Extraction of Bone Marrow mRNA, Reverse-Transcription-Polymerase Chain Reaction (RT-PCR), and Quantitative PCR
Extraction of bone marrow mRNA was performed with the RNAble system (Eurobio, Courtaboeuf, France), according to the manufacturer’s instructions. Samples were treated for DNA contamination by DNA digestion during RNA purification (Sigma). One μg of total mRNA was use for RT, performed with random hexamers and Superscript II reverse transcriptase (Invitrogen, Carlsbad, CA), and subjected to real-time quantitative PCR using a Taqman 7900 Detection System quantitative PCR (SYBR Green Jumpstart Taq ready mix; Sigma). All primers were designed using the PRIMER express program (FGF2: 5′-CACCAGGCCACTTCAAGGA-3′ and 3′-GATGGATGCGCAGGAAGAA-5′). The expression of FGF2 mRNA was normalized to RNA loading for each sample using 18S rRNA as an internal standard (18S: 5′-CAACTAAGAACGGCCATGCA-3′ and 3′-AGCCTGCGGCTTAATTTGAC-5′).
En Face Confocal Microscopy
Intravascular blood was first removed with an intracardiac injection of phosphate-buffered saline. After sampling, carotids were carefully taken and fixed for 20 minutes in phosphate-buffered saline containing 4% paraformaldehyde.

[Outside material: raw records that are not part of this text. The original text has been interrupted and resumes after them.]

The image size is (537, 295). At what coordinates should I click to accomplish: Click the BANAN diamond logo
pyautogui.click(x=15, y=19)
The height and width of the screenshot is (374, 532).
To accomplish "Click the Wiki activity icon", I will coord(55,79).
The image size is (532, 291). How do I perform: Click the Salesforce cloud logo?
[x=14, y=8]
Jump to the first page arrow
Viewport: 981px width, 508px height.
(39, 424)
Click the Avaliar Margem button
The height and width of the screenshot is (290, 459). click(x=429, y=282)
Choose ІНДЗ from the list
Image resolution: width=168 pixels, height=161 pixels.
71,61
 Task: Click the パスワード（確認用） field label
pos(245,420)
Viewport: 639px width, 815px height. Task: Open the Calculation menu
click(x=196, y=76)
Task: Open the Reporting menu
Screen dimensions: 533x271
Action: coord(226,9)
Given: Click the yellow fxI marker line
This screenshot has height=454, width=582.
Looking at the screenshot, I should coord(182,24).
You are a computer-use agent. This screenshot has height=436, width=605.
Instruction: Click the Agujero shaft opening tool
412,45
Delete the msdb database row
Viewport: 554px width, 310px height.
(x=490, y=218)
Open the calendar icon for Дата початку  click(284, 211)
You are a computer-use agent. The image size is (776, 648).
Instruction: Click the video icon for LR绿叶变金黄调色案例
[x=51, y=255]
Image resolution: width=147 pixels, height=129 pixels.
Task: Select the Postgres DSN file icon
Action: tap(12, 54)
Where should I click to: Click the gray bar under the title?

Carotids were then longitudinally opened, and fixation was quenched with 100 mmol/L glycine (pH 7.4), and samples were permeabilized for 10 minutes in 0.1% Triton X-100 and washed in phosphate-buffered saline. Fixed tissues were blocked with solution I (75 mM NaCl, 18 mM Na3 citrate, 2% goat serum, 1% bovine serum albumin, 0.05% Triton X-100, and 0.02% NaN3) for 2 hours at room temperature. Von Willebrand antibody (Dako, Trappes, France) was diluted in solution I (1:500) and incubated with carotids for 48 hours at 4°C. Then, tissues were washed with solution II (75 mM NaCl, 18 mM sodium citrate, and 0.05% Triton X-100) for 2 hours and rinsed in phosphate-buffered saline. Carotids were then incubated for 1 hour at room temperature with fluorophore-conjugated antibodies (goat anti-rabbit Alexa 633, 5 μg/ml; Molecular Probes, Eugene, OR) diluted in solution I. Finally, tissues were washed in solution I for 1 hour at room temperature. To label the nuclei, propidium iodide was used (2 μg/ml; Sigma). All preparations were mounted with Kaiser’s glycerol gelatin (Merck, Darmstadt, Germany). All microscopy imagery was performed with ZEISS LSM 510 (Carl Zeiss GmbH, Jena, Germany).
Statistics
Results are expressed as means ± SEM. To test the respective roles of E2 treatment, Fgf2 genotype, and chimerism on reendothelialization or on circulating EPCs, a two-factor analysis of variance was performed in the two sets of experiments. When an interaction was observed between the two factors, the four groups were compared using a one-factor analysis of variance. The results of this test are indicated by an asterisk when P < 0.05 to facilitate the reading of the figures. P < 0.05 was considered statistically significant.
Results
FGF2 Is Absolutely Required for the Effect of E2 on Reendothelialization and EPC Mobilization
Reendothelialization was evaluated in vivo after electric injury of carotid artery. As shown in Table 1 and Figure 1B, basal endothelial regeneration was similar in ovariectomized Fgf2+/+ and Fgf2−/− mice implanted with a placebo pellet. To test the respective roles of E2 treatment and FGF2 genotype on reendothelialization at day 3, we performed a two-factor analysis of variance, which revealed a significant interaction (P < 0.001). Indeed, E2 treatment significantly accelerated reendothelialization in Fgf2+/+ mice (P < 0.005) but had no effect in Fgf2−/− mice (P = 0.41, NS) (Figure 1B). Similar results were obtained at day 5 (Table 1), demonstrating that FGF2 is absolutely necessary for the E2-mediated acceleration of reendothelialization. As the level of significance of the accelerative effect of E2 on reendothelialization was similar at day (D) 3 and D5, we decided to study only D3 in the rest of the study.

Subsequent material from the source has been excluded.